Marvin V. Curtis is President of 100 Black Men of Greater South Bend. He is Dean Emeritus and Professor Emeritus of Music at the Ernestine M. Raclin School of the Arts at Indiana University South Bend. He is the first African American commissioned to write a choral work for a Presidential Inauguration. The Philander Smith Collegiate Choir of Little Rock, Arkansas, and The United States Marine Band performed his City on the Hill at the 1993 Inauguration of President Bill Clinton, housed at the Smithsonian.
A Chicago native, his degrees are from North Park University (B.M.), The Presbyterian School of Christian Education (M.A.), and The University of the Pacific in Music Education (EdD). Additionally, he studied at Westminster Choir College, The Juilliard School of Music, and The University of Ghana at Lagon as a Ford Foundation Fellow.
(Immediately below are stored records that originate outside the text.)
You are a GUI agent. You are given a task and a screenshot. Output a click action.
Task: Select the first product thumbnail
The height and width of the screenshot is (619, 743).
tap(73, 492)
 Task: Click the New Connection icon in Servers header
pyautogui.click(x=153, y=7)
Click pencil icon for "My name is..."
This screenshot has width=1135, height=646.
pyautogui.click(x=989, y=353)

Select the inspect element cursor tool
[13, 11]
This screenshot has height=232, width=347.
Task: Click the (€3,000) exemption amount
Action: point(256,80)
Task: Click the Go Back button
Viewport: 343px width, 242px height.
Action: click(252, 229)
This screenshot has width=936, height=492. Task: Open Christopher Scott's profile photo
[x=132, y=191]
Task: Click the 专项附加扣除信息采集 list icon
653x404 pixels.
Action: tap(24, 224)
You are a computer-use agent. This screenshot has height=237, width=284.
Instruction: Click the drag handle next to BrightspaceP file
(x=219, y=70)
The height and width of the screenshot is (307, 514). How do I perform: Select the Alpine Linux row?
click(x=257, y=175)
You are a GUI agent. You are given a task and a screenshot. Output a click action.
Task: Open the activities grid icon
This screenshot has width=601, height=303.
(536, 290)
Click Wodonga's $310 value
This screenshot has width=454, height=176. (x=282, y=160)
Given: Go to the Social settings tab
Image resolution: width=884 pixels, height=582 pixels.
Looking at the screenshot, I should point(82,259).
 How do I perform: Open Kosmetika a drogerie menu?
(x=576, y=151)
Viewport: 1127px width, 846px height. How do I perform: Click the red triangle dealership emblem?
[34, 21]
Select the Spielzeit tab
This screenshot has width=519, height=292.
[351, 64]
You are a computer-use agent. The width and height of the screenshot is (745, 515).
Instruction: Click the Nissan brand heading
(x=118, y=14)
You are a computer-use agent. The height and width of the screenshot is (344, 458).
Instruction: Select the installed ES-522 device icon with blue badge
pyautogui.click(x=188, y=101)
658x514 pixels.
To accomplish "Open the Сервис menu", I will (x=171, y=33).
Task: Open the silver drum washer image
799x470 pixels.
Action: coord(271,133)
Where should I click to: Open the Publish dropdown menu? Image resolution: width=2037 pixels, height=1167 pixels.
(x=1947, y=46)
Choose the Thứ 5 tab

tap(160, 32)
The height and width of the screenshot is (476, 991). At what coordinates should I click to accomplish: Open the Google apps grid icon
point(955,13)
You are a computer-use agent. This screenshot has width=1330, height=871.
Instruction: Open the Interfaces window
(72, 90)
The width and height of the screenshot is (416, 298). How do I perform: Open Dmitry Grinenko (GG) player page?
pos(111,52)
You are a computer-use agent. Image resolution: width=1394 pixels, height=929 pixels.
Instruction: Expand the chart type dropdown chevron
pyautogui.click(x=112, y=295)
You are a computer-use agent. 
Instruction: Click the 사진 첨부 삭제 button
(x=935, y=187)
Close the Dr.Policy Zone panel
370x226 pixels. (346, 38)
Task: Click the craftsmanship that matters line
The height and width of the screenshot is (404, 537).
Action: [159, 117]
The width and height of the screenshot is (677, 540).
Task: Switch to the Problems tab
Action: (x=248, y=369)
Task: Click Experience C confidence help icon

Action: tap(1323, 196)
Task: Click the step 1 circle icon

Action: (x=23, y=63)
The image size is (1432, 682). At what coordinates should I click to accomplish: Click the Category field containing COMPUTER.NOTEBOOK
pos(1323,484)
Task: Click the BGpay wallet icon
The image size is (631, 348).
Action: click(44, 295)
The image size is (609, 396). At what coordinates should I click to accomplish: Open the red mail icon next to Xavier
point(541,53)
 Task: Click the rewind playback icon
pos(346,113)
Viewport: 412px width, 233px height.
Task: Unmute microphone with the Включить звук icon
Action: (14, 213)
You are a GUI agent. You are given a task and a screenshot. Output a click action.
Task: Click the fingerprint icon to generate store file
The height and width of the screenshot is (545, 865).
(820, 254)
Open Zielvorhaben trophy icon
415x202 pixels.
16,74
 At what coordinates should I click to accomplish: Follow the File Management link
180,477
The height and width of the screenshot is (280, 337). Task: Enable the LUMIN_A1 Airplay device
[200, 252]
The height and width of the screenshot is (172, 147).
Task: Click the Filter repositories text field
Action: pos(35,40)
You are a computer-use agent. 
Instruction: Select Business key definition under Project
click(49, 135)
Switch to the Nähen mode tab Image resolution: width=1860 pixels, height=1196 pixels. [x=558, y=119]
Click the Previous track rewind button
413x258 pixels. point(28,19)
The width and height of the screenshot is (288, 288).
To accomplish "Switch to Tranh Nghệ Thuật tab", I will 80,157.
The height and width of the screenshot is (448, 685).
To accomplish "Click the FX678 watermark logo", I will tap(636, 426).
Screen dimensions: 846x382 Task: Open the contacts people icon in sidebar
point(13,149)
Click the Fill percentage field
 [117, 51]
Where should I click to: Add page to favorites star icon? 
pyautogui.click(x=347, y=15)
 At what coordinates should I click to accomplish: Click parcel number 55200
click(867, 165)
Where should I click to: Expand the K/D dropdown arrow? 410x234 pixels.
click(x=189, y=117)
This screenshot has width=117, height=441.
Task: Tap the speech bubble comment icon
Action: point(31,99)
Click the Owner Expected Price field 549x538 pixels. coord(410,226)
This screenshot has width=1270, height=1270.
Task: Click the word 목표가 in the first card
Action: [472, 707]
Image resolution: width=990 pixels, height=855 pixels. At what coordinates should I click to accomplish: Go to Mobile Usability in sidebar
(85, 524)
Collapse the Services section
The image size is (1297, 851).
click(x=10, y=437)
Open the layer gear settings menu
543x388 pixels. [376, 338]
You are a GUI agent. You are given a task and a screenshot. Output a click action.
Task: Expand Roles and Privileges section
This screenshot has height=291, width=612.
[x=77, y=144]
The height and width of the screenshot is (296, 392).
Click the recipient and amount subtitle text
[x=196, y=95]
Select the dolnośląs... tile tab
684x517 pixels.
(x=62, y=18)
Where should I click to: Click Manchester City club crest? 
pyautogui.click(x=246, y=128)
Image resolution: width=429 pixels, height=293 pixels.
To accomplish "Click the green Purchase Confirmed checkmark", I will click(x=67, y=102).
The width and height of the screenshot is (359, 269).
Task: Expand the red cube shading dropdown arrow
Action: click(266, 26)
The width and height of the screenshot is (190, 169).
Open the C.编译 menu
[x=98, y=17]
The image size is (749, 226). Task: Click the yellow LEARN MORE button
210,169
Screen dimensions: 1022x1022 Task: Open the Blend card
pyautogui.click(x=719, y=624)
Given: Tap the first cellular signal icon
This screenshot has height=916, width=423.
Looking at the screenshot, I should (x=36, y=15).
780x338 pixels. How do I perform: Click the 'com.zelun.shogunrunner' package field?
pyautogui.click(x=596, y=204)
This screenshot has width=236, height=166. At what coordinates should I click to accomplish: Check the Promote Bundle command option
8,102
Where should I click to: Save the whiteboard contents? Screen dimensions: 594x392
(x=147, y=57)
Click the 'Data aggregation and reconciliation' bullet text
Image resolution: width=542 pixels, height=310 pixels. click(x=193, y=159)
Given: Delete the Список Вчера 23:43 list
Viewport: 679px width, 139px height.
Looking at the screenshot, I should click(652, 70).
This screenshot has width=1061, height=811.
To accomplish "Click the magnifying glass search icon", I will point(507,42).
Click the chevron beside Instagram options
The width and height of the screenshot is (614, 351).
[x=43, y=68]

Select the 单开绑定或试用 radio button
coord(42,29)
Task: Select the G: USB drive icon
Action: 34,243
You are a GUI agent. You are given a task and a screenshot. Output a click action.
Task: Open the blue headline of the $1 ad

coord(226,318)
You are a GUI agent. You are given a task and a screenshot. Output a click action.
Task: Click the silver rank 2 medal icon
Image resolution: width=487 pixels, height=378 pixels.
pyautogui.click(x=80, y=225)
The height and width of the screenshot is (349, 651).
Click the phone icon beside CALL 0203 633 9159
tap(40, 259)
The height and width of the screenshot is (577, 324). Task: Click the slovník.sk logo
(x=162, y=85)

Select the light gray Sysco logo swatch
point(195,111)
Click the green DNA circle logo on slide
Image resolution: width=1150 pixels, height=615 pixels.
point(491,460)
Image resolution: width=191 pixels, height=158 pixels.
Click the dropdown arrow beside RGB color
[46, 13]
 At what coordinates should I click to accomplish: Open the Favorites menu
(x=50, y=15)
An active composer of musical genres and a choral and orchestral conductor, his writings on African American music are published in scholarly journals. He is Vice President/ President-Elect of the South Bend Symphony, the first African American to hold that position. He is President of the St Joseph County Library Board and is involved in numerous community organizations. For 12 years, he was the National Scholarship Chair for the National Association of Negro Musicians.
His honors include his 2021 induction into The South Bend Hall of Fame.